Die erste Brot-Sommelière der Schweiz - im Gespräch mit Gabi Meier
Brot ist weit mehr als ein Grundnahrungsmittel. Es ist Kultur, Geschichte, Handwerk, und vor allem ein Stück Identität. Kaum etwas begleitet uns so alltäglich wie Brot. In der Bäckerei Konditorei Café Meier in Basel dürfen Brote noch das sein, was sie sein sollen: ehrliche Lebensmittel, die Zeit, Aufmerksamkeit und Wissen brauchen. Es wird geforscht, geknetet, gerochen, probiert, verworfen, neu gedacht, bis jedes Brot seinen eigenen Charakter hat.

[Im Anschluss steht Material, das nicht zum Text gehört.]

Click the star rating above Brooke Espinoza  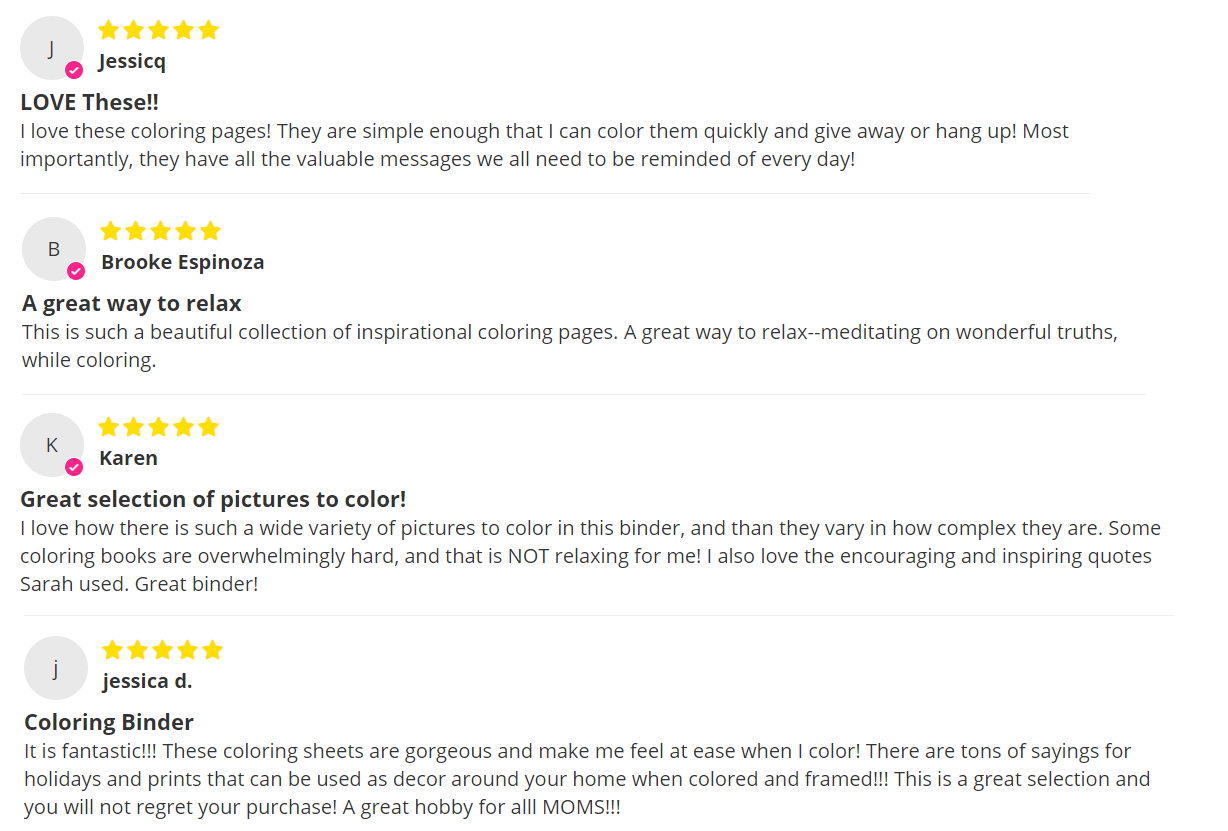coord(160,231)
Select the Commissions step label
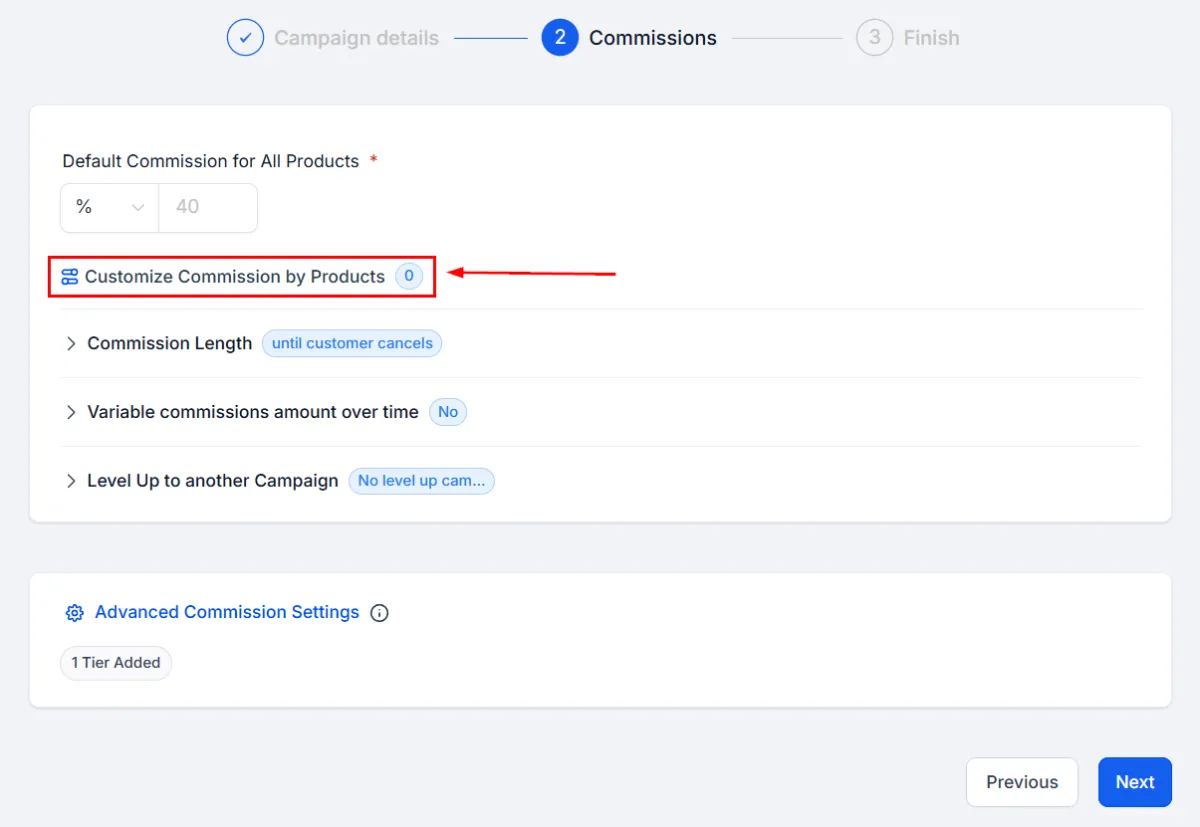The height and width of the screenshot is (827, 1200). tap(653, 38)
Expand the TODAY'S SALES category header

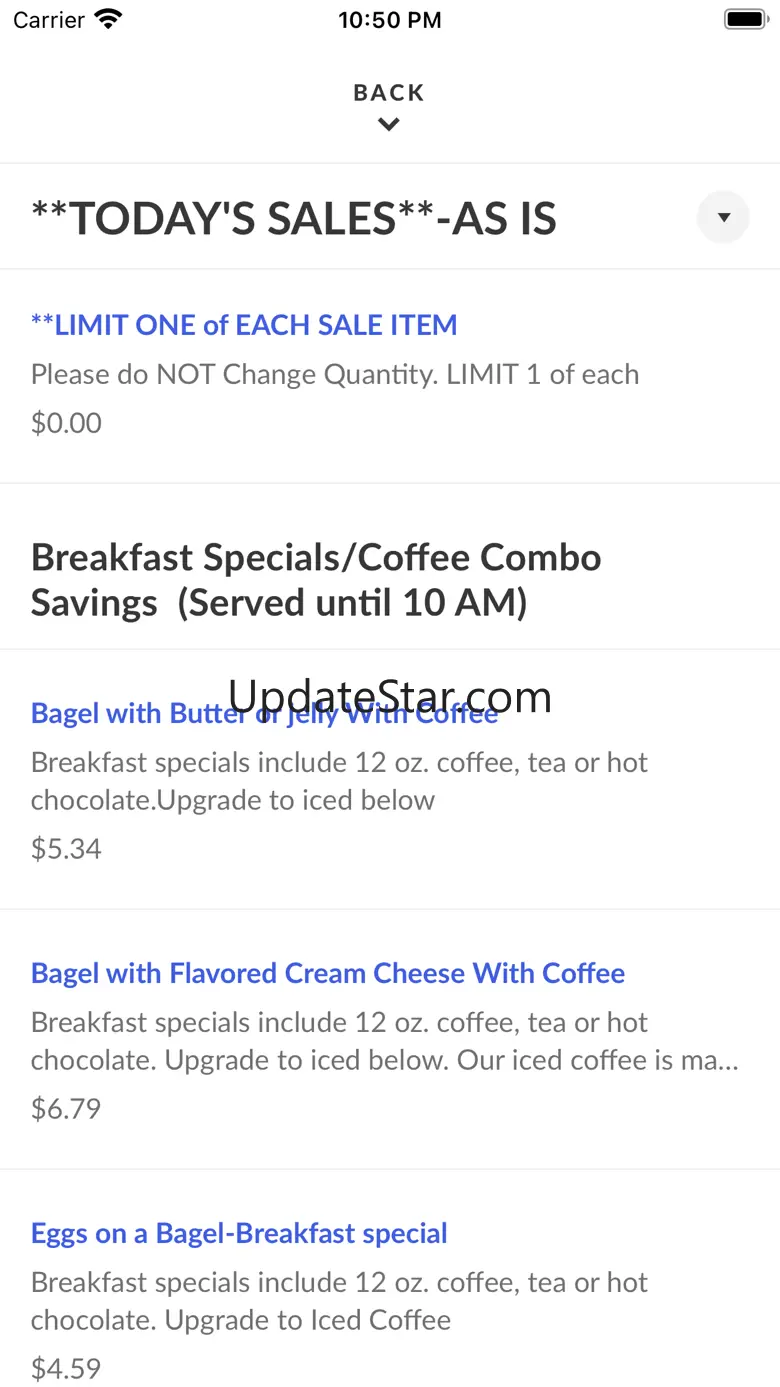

Hinter dieser Philosophie steht Gabi Meier, Bäckerin in dritter Generation und seit 2025 offiziell die erste Brot-Sommelière der Schweiz. Mit ihrem Wissen über Getreide, Aromen und handwerkliche Prozesse möchte sie zeigen, wie vielfältig und faszinierend Brot sein kann. Für sie ist Brot kein Produkt, sondern ein Erlebnis, das alle Sinne anspricht.
Gabi, wie wird man eigentlich Brot-Sommelière?
Die Ausbildung ist intensiv und umfassend. Sie verbindet Handwerk, Wissenschaft, Sensorik, Lebensmittelrecht, Kulturgeschichte, moderne Technik und Genusskultur. Mich hat besonders fasziniert zu lernen, warum ein Brot schmeckt, wie es schmeckt: wie Kruste entsteht, wie Aromakomponenten sich entwickeln, wie Fermentation, Textur, Verdaulichkeit und Mikrobiom beeinflussen, und wie sich unterschiedliche Getreide wie Weizen, Dinkel, Roggen und Urgetreide sensorisch unterscheiden.
Ich wollte Brot wirklich verstehen – nicht nur backen, sondern im wahrsten Sinne begreifen.
Was bedeutet diese Ausbildung für deinen Alltag in der Bäckerei?
Heute betrachte ich jedes Brot mit einem völlig neuen Verständnis. Ich denke in Aromen, Texturen, Röstreizen, Krustenbildern, Teigführungen und Fermentationsprozessen. Unsere Brote entstehen aus hauseigenem, über Jahre gepflegtem Sauerteig oder aus Vorstufen wie Poolish oder Brühstück. Immer mit dem Ziel, Aroma, Bekömmlichkeit und Charakter zu vertiefen.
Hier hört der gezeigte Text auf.